In selecting Winterkorn’s successor, VW not only acted prematurely -- it chose poorly -- according to a forthcoming article in the Strategic Management Journal written by three Harbert College of Business management professors and a former doctoral student.
Using data from institutional investors that manage billion-dollar investment funds and other professional investors, the paper, “Investor Perceptions of CEO Successor Selection in the Wake of Integrity and Competence Failures: A Policy Capturing Study,” co-authored by Brian Connelly, Dave Ketchen, Chris Shook, and Ashley Gangloff reveals that, after an ethical scandal, investors “perceive outside and interim successors positively, but inside successors negatively.” In tapping the head of its Porsche arm to reverse VW’s fortunes, the company missed the mark.
“Promoting from within is a problem because stockholders and the public at large will worry that the new CEO is a product of the same culture that produced the unethical behavior,” said Ketchen, Lowder Eminent Scholar. “To recover from an ethical lapse, a company needs to send a clear message that it is breaking free from past mistakes.”
Connelly, the McWane Family Professor, said in the wake of a corporate integrity issue, it is advantageous to name an outsider as new CEO because it “sends a signal to investors that they are serious about changing their ways.”
“Imagine a woman has marriage proposals from two equally-acceptable suitors,” Connelly explained. “One offers her an expensive engagement ring with a giant, gleaming diamond. The other offers her ring straight out of a Cracker Jack box. Which suitor will she think is more serious? An outside CEO is a bit like that diamond ring. An outsider is not tied to the company’s administrative heritage, so an outsider’s arrival signals an intent to revisit organizational procedures and clean house. It also installs a watchdog that is not committed to the old regime; one that will presumably instill a more ethical culture.”
The study’s findings revealed that investors look favorably upon corporations under fire like VW naming interim CEOs. One respondent noted, “The right person for the permanent job cannot be selected in only a matter of days; therefore an interim CEO allows the company proper time to search for the best option.” Another respondent added that appointing an interim “signals that the board is serious about making changes, but is not going to rush into finding a replacement.”
VW admitted rigging more than 11 million diesel automobiles with software that masked emission compliance standards.

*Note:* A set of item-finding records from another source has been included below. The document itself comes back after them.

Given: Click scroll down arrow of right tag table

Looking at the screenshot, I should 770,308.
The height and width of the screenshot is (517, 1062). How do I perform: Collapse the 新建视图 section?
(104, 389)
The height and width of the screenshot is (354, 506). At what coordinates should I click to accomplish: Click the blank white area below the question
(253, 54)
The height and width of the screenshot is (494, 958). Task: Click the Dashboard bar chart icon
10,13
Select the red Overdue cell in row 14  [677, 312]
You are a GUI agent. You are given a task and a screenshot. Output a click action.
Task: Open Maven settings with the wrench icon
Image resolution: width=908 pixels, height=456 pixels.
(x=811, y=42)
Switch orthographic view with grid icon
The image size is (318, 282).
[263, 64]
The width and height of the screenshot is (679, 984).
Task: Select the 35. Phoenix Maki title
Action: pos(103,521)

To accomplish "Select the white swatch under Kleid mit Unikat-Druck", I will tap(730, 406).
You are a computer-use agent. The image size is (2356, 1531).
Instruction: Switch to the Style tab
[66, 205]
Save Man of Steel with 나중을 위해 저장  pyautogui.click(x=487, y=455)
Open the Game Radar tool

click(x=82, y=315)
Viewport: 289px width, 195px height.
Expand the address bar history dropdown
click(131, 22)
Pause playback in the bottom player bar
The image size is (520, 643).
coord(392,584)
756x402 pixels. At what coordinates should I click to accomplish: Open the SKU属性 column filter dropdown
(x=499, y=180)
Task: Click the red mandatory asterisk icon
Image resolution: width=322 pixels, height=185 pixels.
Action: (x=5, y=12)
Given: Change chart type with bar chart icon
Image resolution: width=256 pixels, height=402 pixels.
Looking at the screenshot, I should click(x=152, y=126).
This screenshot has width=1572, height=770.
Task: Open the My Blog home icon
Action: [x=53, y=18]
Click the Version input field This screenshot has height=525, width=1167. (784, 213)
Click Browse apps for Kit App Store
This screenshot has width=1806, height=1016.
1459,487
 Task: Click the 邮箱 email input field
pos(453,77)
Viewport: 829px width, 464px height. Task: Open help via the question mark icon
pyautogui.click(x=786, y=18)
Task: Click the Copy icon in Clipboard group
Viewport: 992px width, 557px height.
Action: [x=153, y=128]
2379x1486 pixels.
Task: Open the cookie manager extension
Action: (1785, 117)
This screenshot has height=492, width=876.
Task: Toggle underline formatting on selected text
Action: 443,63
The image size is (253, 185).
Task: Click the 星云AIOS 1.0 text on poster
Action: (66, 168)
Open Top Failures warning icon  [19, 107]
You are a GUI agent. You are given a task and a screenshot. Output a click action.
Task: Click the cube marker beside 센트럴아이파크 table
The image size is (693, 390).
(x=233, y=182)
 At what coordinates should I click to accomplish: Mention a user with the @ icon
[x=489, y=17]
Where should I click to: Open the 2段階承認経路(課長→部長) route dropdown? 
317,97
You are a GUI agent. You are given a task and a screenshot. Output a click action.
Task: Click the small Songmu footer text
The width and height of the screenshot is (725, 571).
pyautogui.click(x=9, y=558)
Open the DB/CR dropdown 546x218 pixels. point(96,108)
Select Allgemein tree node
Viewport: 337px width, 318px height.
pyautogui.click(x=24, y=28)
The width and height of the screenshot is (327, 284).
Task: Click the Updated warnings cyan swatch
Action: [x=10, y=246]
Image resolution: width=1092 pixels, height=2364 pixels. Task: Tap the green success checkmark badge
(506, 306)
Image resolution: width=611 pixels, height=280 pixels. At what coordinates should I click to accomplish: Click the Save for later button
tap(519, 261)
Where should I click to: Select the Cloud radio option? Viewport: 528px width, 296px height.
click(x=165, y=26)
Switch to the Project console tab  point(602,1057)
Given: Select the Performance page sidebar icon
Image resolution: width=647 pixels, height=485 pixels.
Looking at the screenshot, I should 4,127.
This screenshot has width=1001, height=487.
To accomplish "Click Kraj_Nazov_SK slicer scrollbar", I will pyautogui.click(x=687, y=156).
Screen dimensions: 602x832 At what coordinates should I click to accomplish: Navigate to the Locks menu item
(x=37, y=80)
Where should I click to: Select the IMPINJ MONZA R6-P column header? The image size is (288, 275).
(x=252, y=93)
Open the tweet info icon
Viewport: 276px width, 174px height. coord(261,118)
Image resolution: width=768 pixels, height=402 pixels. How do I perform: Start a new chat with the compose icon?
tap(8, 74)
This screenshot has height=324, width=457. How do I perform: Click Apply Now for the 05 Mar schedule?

Those vehicles were emitting dangerous nitrogen oxides.
“VW needs to make it very clear to the public that the new CEO is not tarnished by the scandal despite being a key cog in VW's executive team,” Ketchen said. “And if it turns out that Porsche diesels were similarly tainted, promoting the president of Porsche to be CEO of the entire VW group likely will unleash a firestorm of greater magnitude than the initial one.”